Nel, ASAs

Nel ASA's $1,450/ kW Electrolyser Triggers Sell-the-News as First-Quarter Orders Plummet 73%

12.05.2026 - 22:21:57 | boerse-global.de

Nel ASA launches pressurized alkaline electrolyser with 50% lower capital cost, yet shares fall 11% as Q1 orders tumble 73% and pipeline concerns mount.

Nel ASA's $1,450/kW Electrolyser Triggers Sell-the-News as First-Quarter Orders Plummet 73% - Foto: über boerse-global.de
Nel ASA's $1,450/kW Electrolyser Triggers Sell-the-News as First-Quarter Orders Plummet 73% - Foto: über boerse-global.de

The Norwegian hydrogen equipment maker unveiled a new pressurized alkaline electrolyser after eight years of development, claiming it can deliver green hydrogen at less than half the usual capital cost. The market reacted by dumping the stock. Nel ASA shares lost roughly 11% in the past week, settling at €0.28, as what had been a 47% rally over the preceding 30 days ran out of steam. Investors who had been betting on blockbuster order news instead got a fresh product — and a set of first-quarter figures that underscored just how thin the pipeline has become.
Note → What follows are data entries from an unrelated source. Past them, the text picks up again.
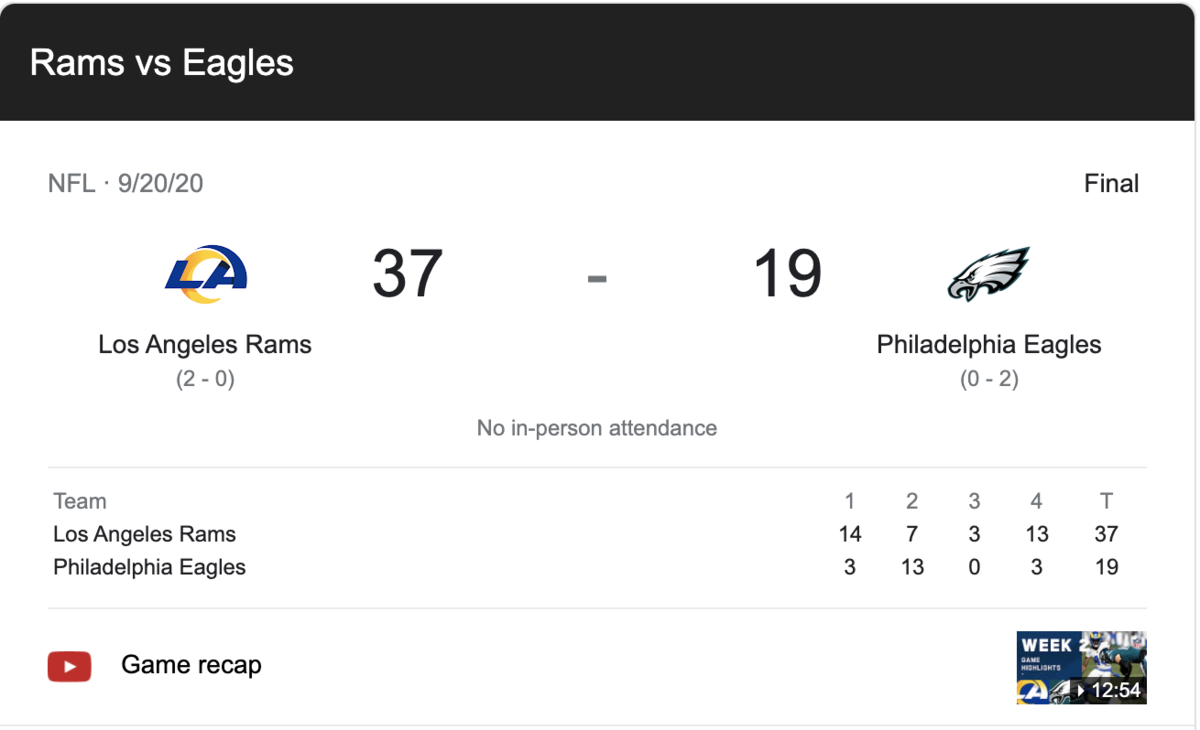Click the NFL 9/20/20 date label
Image resolution: width=1200 pixels, height=730 pixels.
pyautogui.click(x=126, y=184)
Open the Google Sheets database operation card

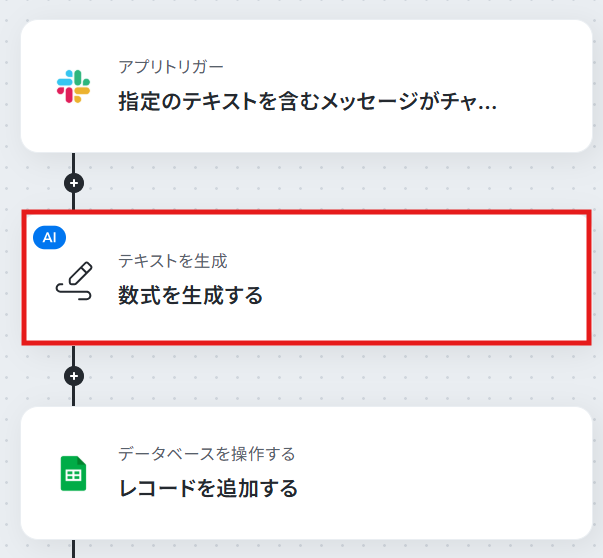(x=306, y=473)
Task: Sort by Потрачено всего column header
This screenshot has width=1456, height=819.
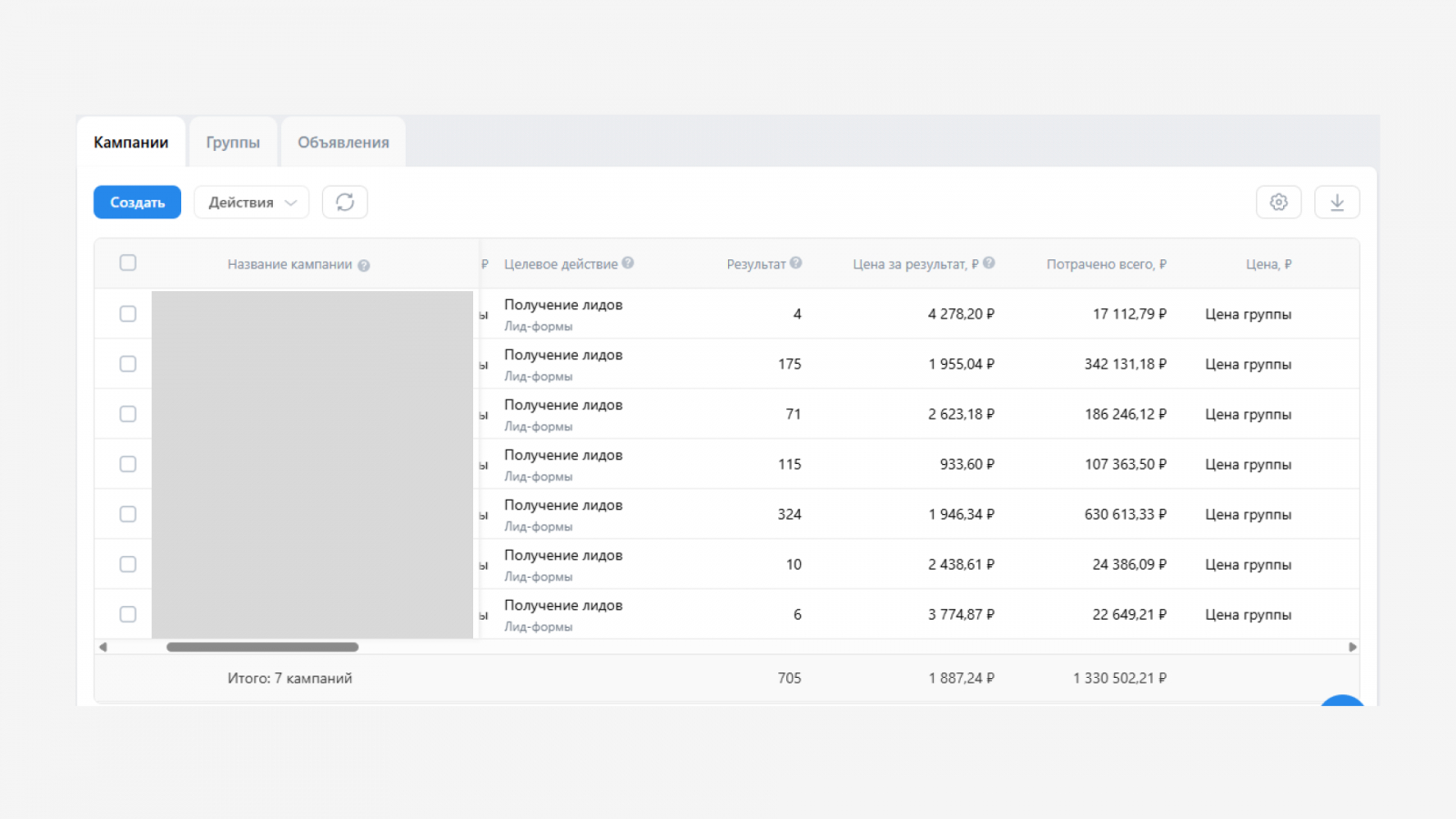Action: point(1106,264)
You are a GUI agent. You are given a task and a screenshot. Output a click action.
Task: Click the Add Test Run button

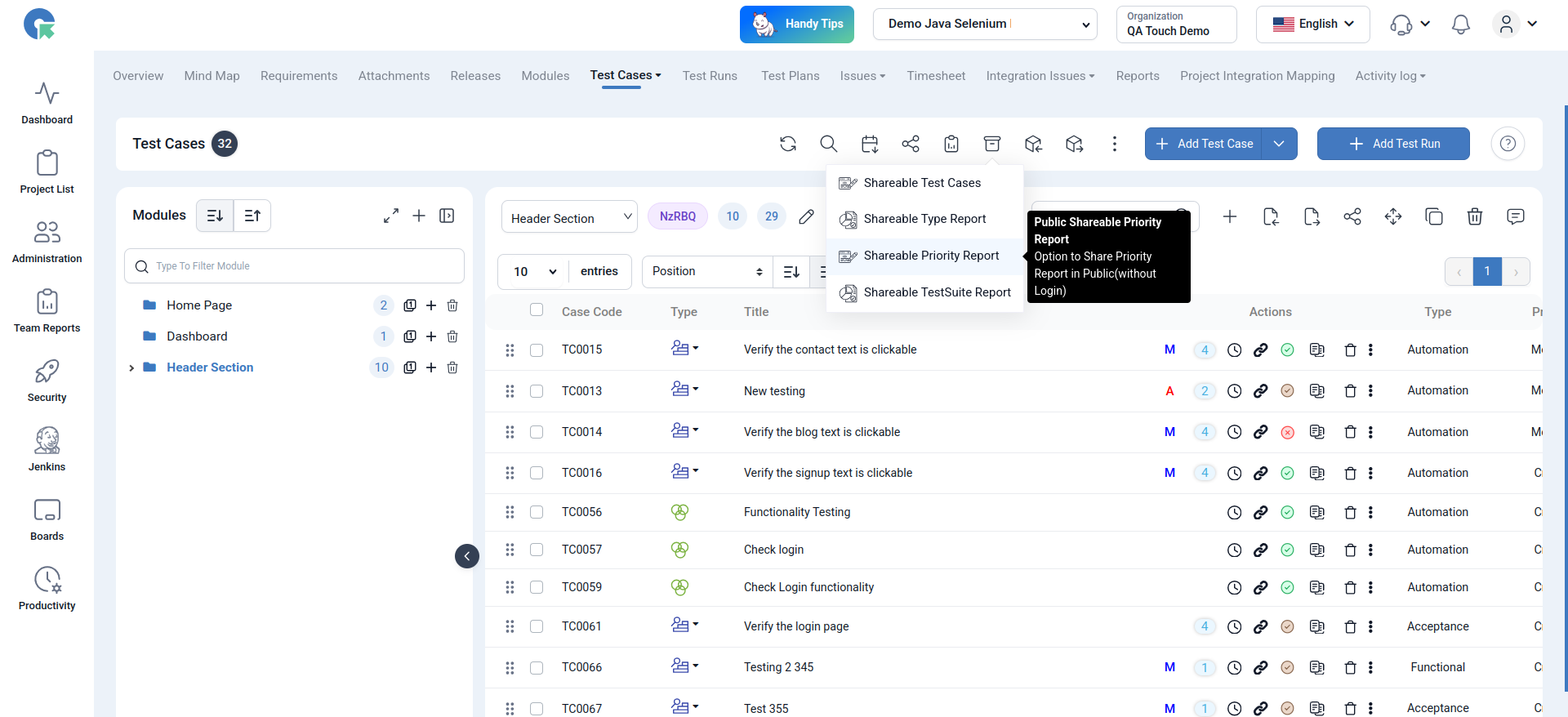point(1392,144)
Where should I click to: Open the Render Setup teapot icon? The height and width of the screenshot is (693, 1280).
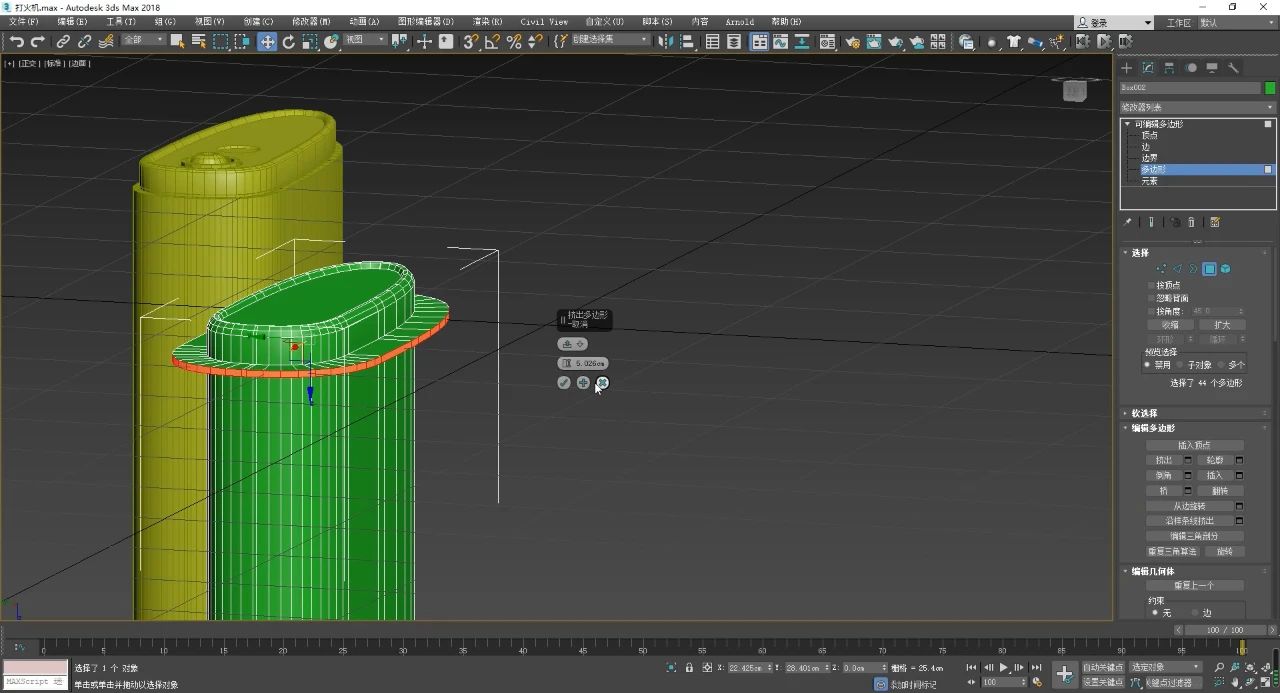(x=852, y=42)
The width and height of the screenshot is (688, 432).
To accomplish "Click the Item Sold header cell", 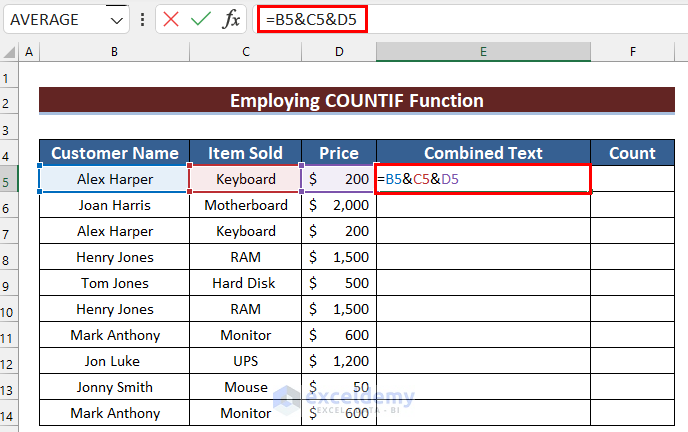I will 245,153.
Nel's new system, developed at its Herøya facility, targets installed costs below $1,450 per kilowatt for large projects, compared with the industry norm of around $3,000/kW. The technology delivers hydrogen at high pressure and extreme purity, eliminating costly downstream compression and trimming overall energy consumption. The Douglas County Public Utility District in Washington state has already signed on: a $7 million order for a PEM electrolyser that will use surplus hydropower to produce renewable hydrogen for grid stabilization. The stacks will be built at Nel's Wallingford, Connecticut plant, with commissioning scheduled for the first half of 2027.

But one order does not a turnaround make. Nel's first-quarter order intake crashed 73% year-on-year to just 85 million Norwegian kroner, while total revenue slipped 5% to 148 million NOK. The operating loss held at roughly 100 million NOK, though that represented a 15 million NOK improvement from a year earlier. The order backlog fell 24% to 1.11 billion NOK. Cash and equivalents stood at around 1.4 billion NOK, providing a cushion, but the pace of order generation is clearly the pressing concern.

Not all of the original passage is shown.